GOAL OF THE EXERCISE ::
Answer these questions from the editorial below:
(a) On what date did Oregon's two-year budget cycle begin?
(b) The Legislature did nothing to curb the cost of which system?
(c) Which newspaper analyzed the union contracts?

PASSAGE TO READ ::
That's a crisis?

By Baker City Herald Editorial Board August 12, 2011 06:43 pm

The word “crisis” pretty well was worn out during discussions this winter and spring about Oregon’s two-year budget cycle, which started July 1.

Turns out we could have just let that word relax.

Considering what state officials have done — and what they haven’t done — in the past six months, describing the state’s fiscal situation as a crisis seems at best exaggerated, and at worst grossly misleading.

First, the Legislature failed to do anything to curb the cost of Oregon’s Public Employees Retirement System.

More recently, Gov. John Kitzhaber, who wasn’t averse to dire predictions about the budget after he was elected last November, negotiated contracts with the two unions that combined represent most state workers.

Those deals, which have yet to be ratified by union members, look a lot more like the status quo than they do the result of a financial emergency.

The (Salem) Statesman Journal, which analyzed the contracts, reported this week that “workers will tread water in the 2011-12 fiscal year, making about the same amount of money they made the year before.”

SUPPLIED ENTRIES ::
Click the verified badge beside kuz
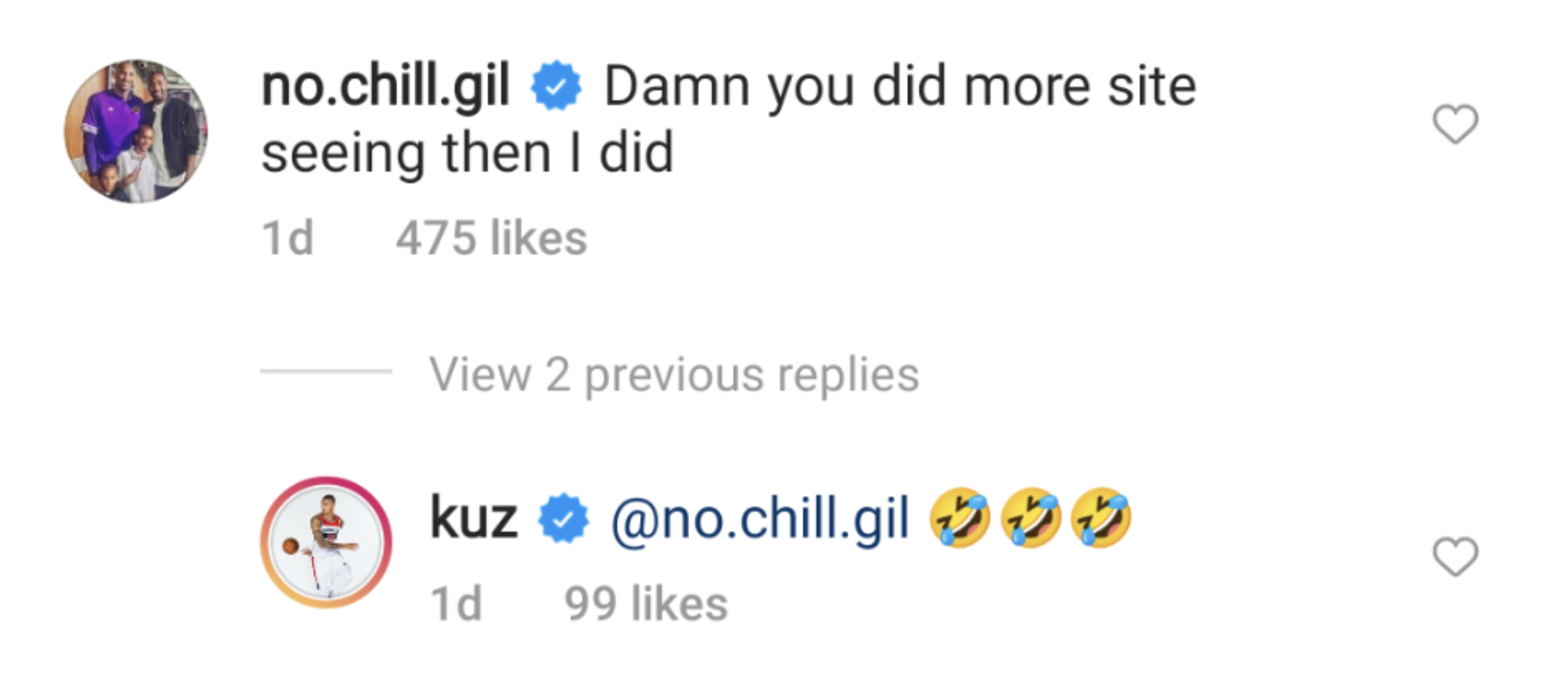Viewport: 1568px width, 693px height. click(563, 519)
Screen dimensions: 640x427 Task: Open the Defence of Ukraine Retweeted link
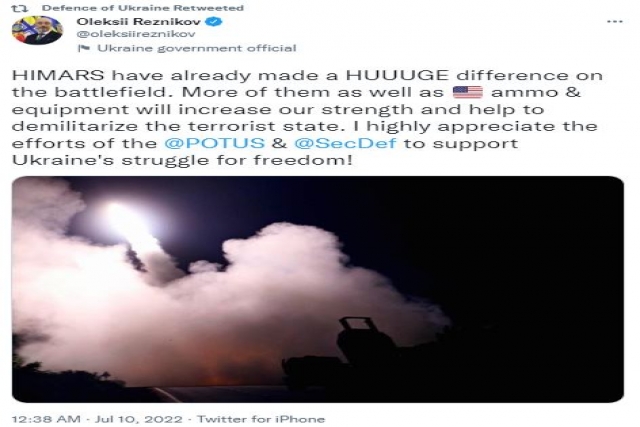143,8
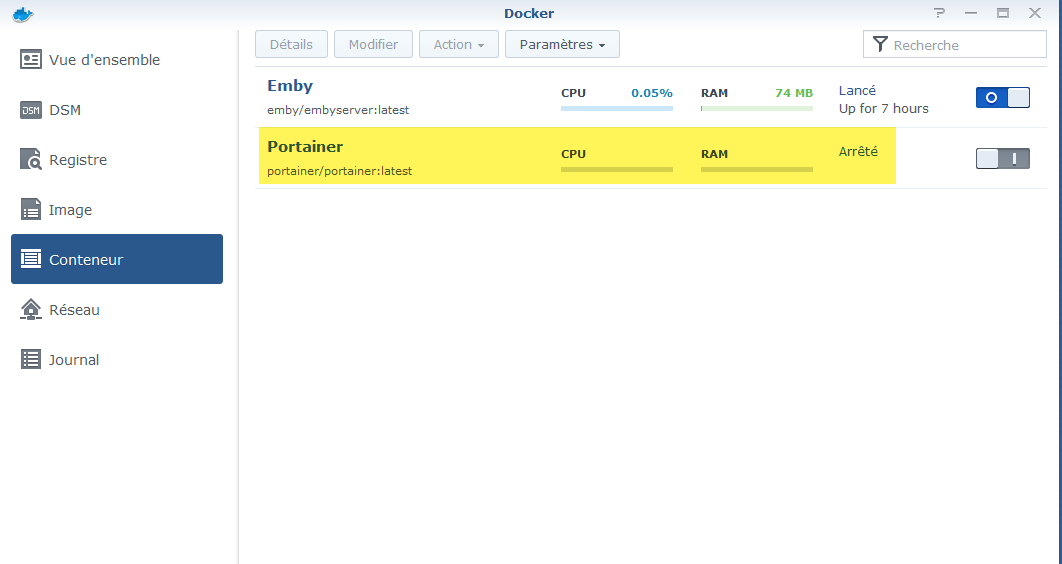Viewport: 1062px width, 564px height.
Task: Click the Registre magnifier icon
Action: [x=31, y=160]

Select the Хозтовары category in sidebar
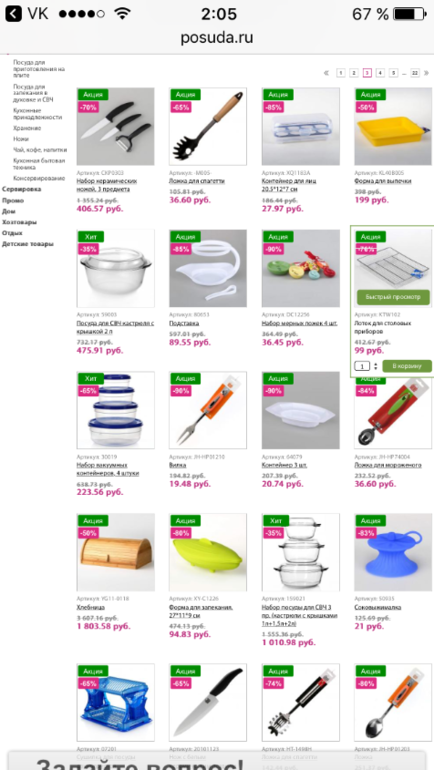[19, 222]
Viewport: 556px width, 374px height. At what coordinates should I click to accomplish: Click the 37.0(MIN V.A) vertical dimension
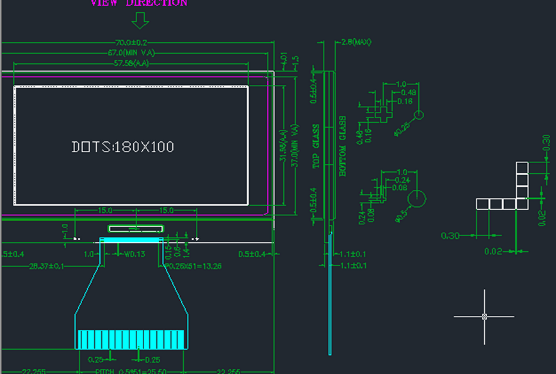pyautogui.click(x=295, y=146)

==

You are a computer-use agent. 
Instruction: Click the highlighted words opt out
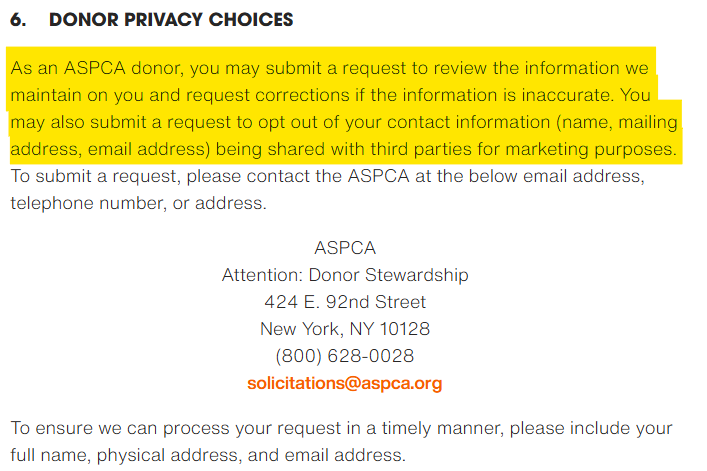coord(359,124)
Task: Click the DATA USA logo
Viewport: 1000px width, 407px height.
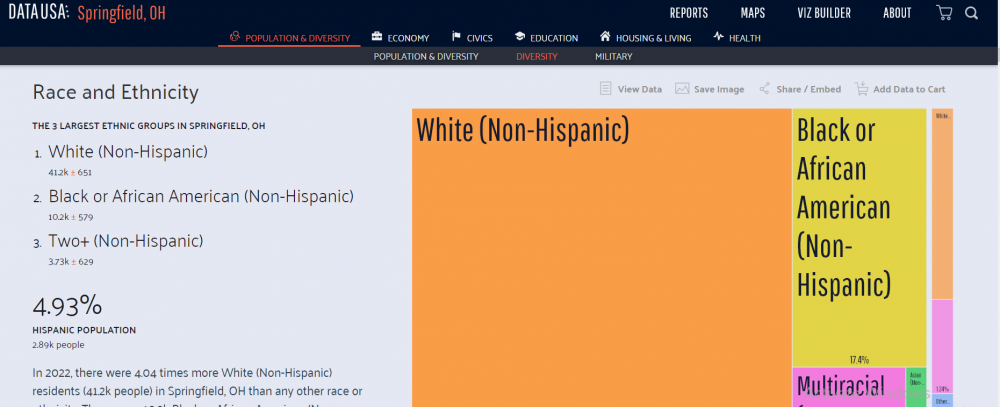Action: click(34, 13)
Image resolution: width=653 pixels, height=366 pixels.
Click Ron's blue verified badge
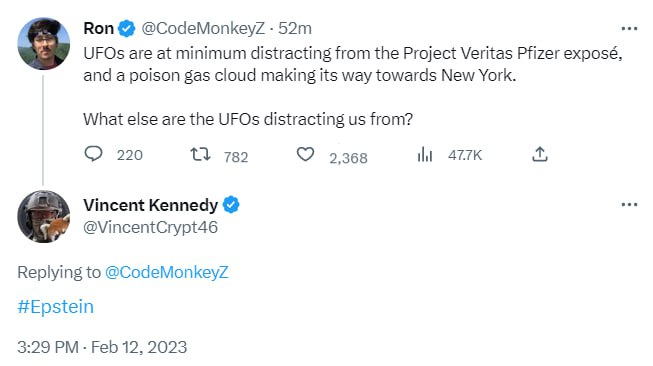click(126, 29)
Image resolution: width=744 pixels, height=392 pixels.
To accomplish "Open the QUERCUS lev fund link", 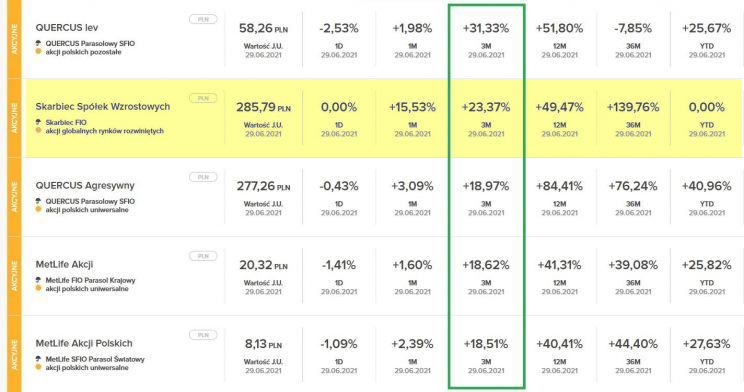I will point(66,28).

SOLUTION FOR THIS PROBLEM ::
(a) July 1
(b) Oregon's Public Employees Retirement System
(c) The (Salem) Statesman Journal